What thoughts do you have for the newer runner in the scene?
New runners or walkers don’t always feel all that self-confidence or they think all eyes are on them – because naturally, they start off being slow and kind of clumsy.
My advice to beginner runners: just power through it, shake it off, and take those chances! I’ve done things I never thought I would have done in my life and it’s all because of running.
Let me give you a sidebar example: a girlfriend and I ran the Boston Marathon a long time ago and after the race, we were sitting up at the bar celebrating. Shortly after, a couple of guys approached us and started talking about running. Within a month after meeting them, my friend and I joined their relay team and traveled to Nova Scotia to participate in a cool team relay event. (I mentioned to my friend, “What if it’s snowing or what if these guys aren’t telling us the truth?” and she goes “We’re going spend a long weekend in Halifax and have a total blast the entire time”). And she was right – that’s exactly what we did.
What I’m saying is – take chances on people you meet and opportunities you can experience through running (just don’t be dumb about it). You’re going to find out you’re not as vulnerable as you think – most of it’s in your head – you just got to barrel through and keep on showing up.
What exciting race plans do you have for this year?

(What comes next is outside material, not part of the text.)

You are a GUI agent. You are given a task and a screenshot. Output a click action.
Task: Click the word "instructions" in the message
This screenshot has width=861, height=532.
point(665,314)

I have a few races I do every year, regardless of what else is going on in the world, including the Hermes Cleveland 10 Miler, and Hofbräuhaus 10K, but I’d like to get back into doing a couple of road trip races in 2024. I would also like to up my game for a few races (and therefore will need to up my speedwork)!
Any interesting races/events you have for the memory books?
During the lockdown, we obviously couldn’t race, so I joined the Buckeye State Challenge which had you run the equivalent of the border of Ohio (1118 miles). That was a pretty unique motivator to keep me going and I committed to it!
Any tips for the first-time Cleveland 10-Miler based on last year’s new course and the unpredictable weather?
Well, I ran the first one back in 2005 and that brought us 7 inches of sideways snow with some of the worst running weather I had ever seen – it was on a Sunday and the streets weren’t plowed yet – It was brutal. (I don’t know who had it worst, the runners or the water stop volunteers).
So, 2023 wasn’t as bad, in comparison. However, I think the hills in the newer course can be surprising in the second half for those who are not familiar with that part of Cleveland, and since it was raining the entire morning last year, there were a couple of small sections around Edgewater that were a little slick.
Other than that, just dress for it and suck it up! It’s a great race and also a great training race for an upcoming half marathon. That’s why I ran the first Cleveland 10-Miler because I was training for a marathon that May and wanted a benchmark to keep me motivated.
Maureen, thank you for sharing your morning and insight with us as we build up to the 20th anniversary of the Cleveland 10-Miler on Saturday, April 27, and best of luck on your training (and speed work)!